Datasets

Training Data

Closed Tracks

For the closed tracks of both Tasks 1 and 2, participants are only allowed to use the following to train their systems:

100 hours of clean speech from LibriSpeech ASR corpus (partition can be downloaded here).
- Note: There are other mirrors available at https://www.openslr.org/12/. Only the dataset labeled as training set of 100 hours "clean" speech (i.e., train-clean-100.tar.gz) should be used.
100 hours of preselected partition from the National Speech Corpus (Partition can be downloaded here)
200 hours of preselected partition from AISHELL (filenames of preselected partition here)
Mandarin-English Codeswitching in Southeast Asia (LDC2015S04) Corpus (also known as SEAME corpus)
- This corpus was provided for the MERLIon CCS challenge courtesy of the Linguistic Data Consortium (LDC). Only registered participants of the challenge will be allowed access to the corpus. The corpus will be distributed by the LDC. To access this dataset, please sign the LDC data license agreement and send it to LDC directly (ldc@ldc.upenn.edu). Once LDC have verified the agreement, the team will receive further instructions for access to the dataset.
- Note: If a team includes groups from more than one organization, each organization on a single team must license the data. The data cannot be shared across different organizations even if they are on the same team.

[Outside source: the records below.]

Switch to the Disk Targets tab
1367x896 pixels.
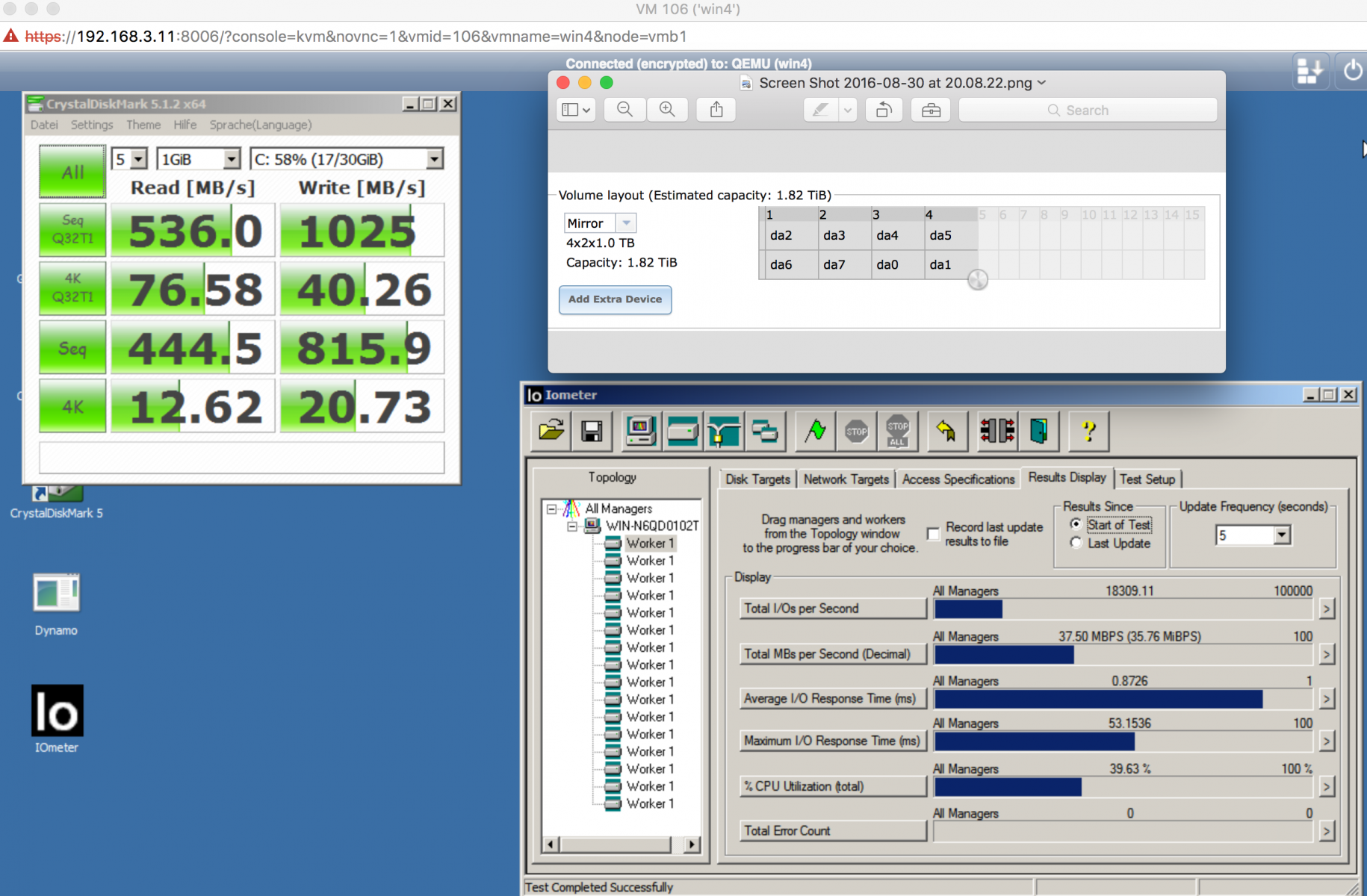click(757, 479)
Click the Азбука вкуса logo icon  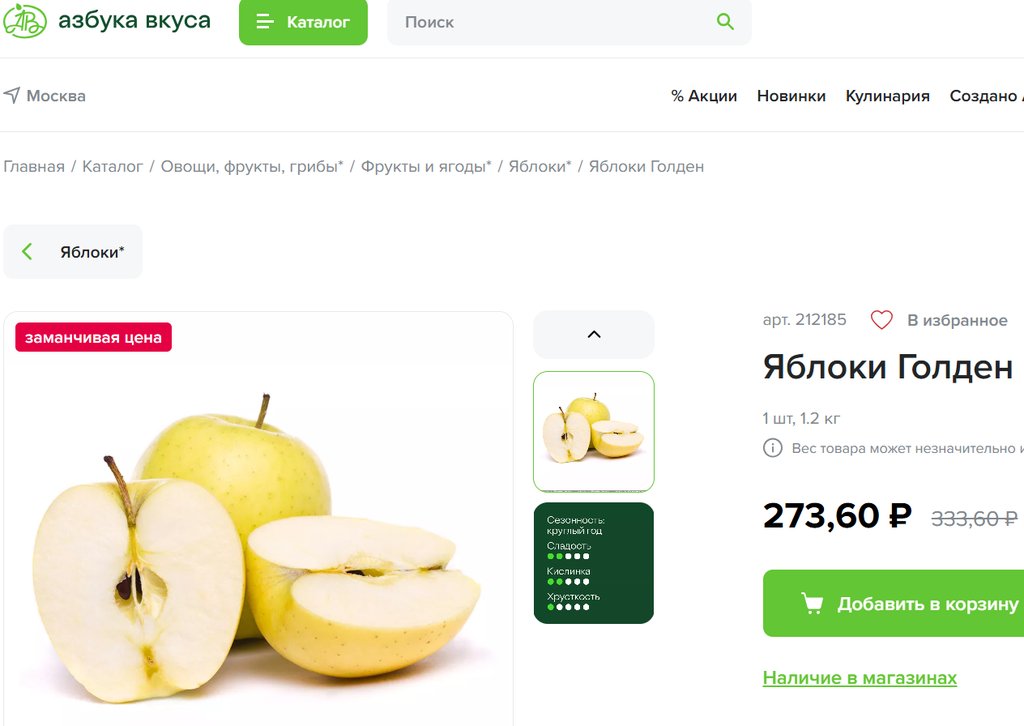[x=24, y=20]

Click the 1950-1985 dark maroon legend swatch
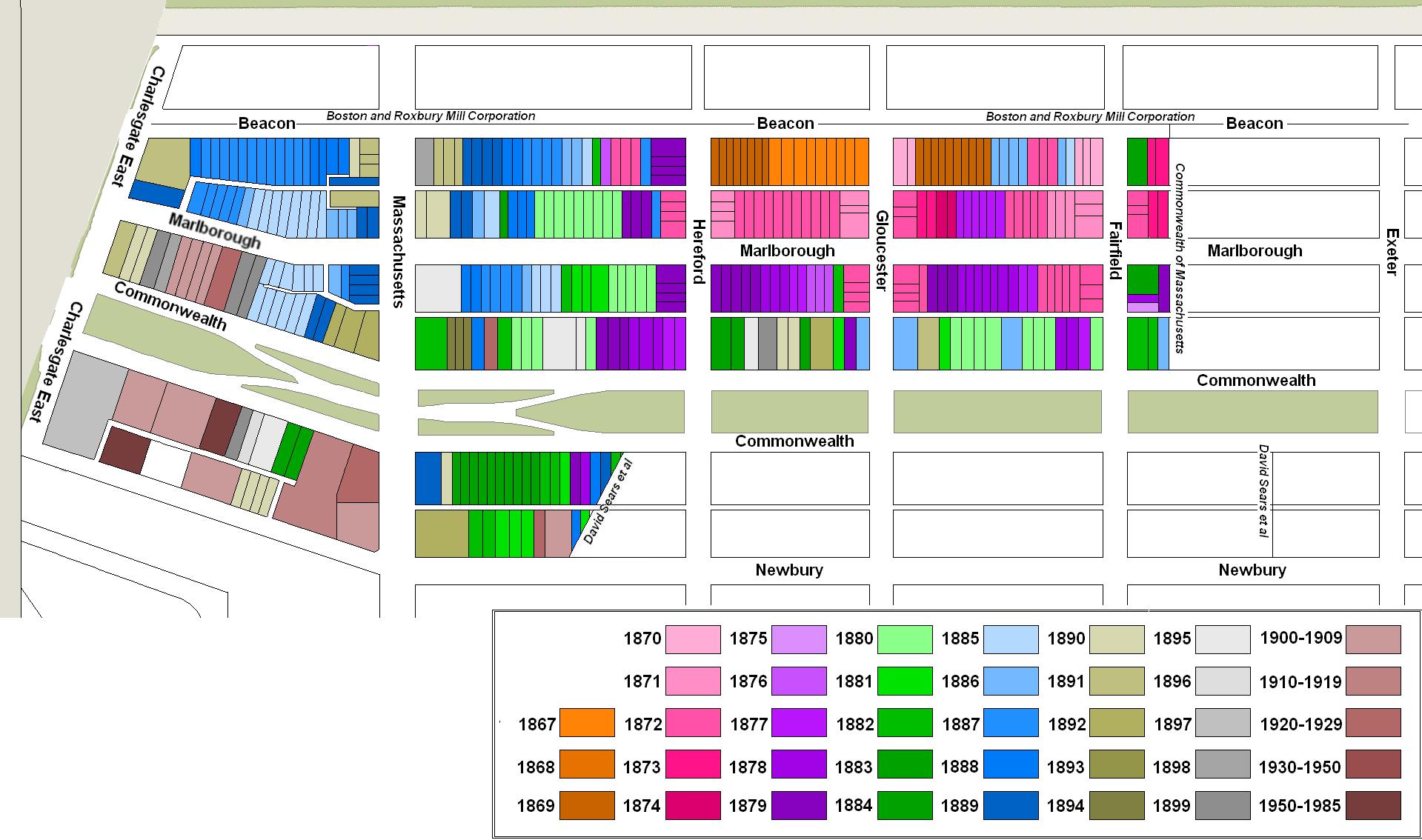1373,805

For the closed track, training data beyond the above datasets and their preselected partitions are not allowed. However, the MERLIon CCS development dataset may be used for training.

Please note that all participants in the challenge should make at least one valid submission to the closed track of Task 1 (Language Identification).

Open Tracks

For the open tracks of both Task 1 and 2, participants are allowed to use all training data in the closed track listed above plus up to an additional 100 hours of any publicly available or proprietary data to train their systems.

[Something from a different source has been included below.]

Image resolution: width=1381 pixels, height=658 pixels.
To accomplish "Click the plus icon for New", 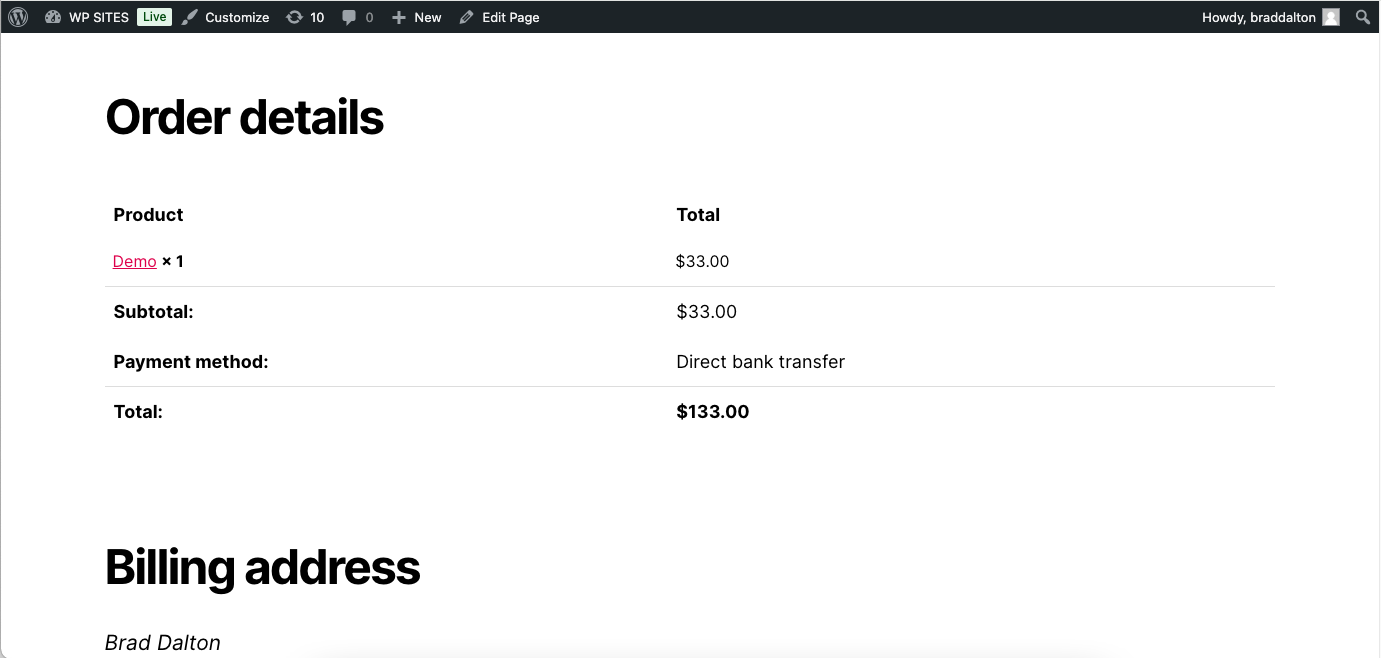I will tap(399, 17).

All training data should be thoroughly documented in the system description document at the end of the challenge, including how custom partitions of larger corpora were selected. Failure to document training data accurately will result in an invalid submission.

For a list of suggested training corpora, please refer to Evaluation Plan.

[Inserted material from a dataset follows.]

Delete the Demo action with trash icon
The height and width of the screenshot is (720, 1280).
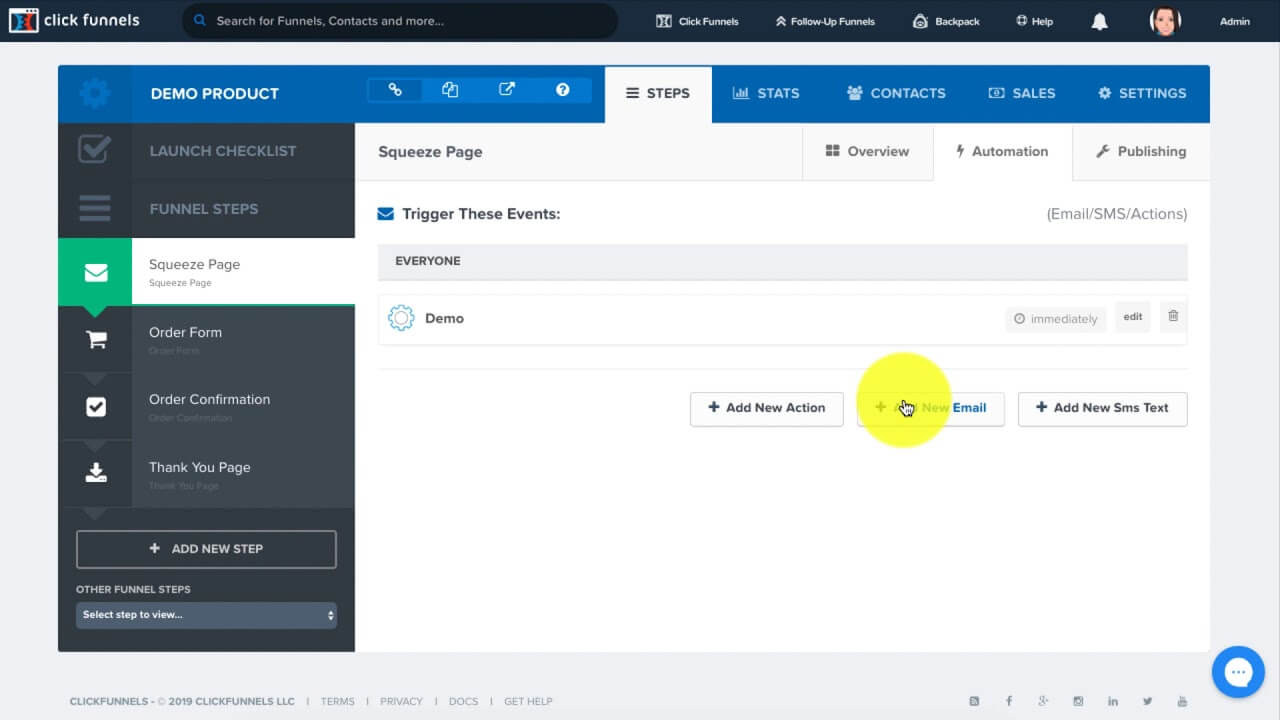click(1173, 317)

Pretrained models that are publicly available (e.g., wavLM and HuBERT) may also be used for the open tracks of the challenge. The name and version of the pretrained models must be documented in the system description document. Failure to document model and the version number accurately will result in an invalid submission. Proprietary pretrained models are not allowed.

The MERLIon CCS development dataset does not count towards the 100 hours limit in open tracks. It may be used for training or finetuning.

Development and Evaluation Data

The development set and evaluation set are Challenge-ready partitions of a larger dataset from the Talk Together Study which examines parent-child interactions in multilingual Singapore, and will be provided by the organizers.

How to access?

The MERLIon CCS development and evaluation sets are now available! Please register for the challenge and we will send you further instructions for accessing the dataset.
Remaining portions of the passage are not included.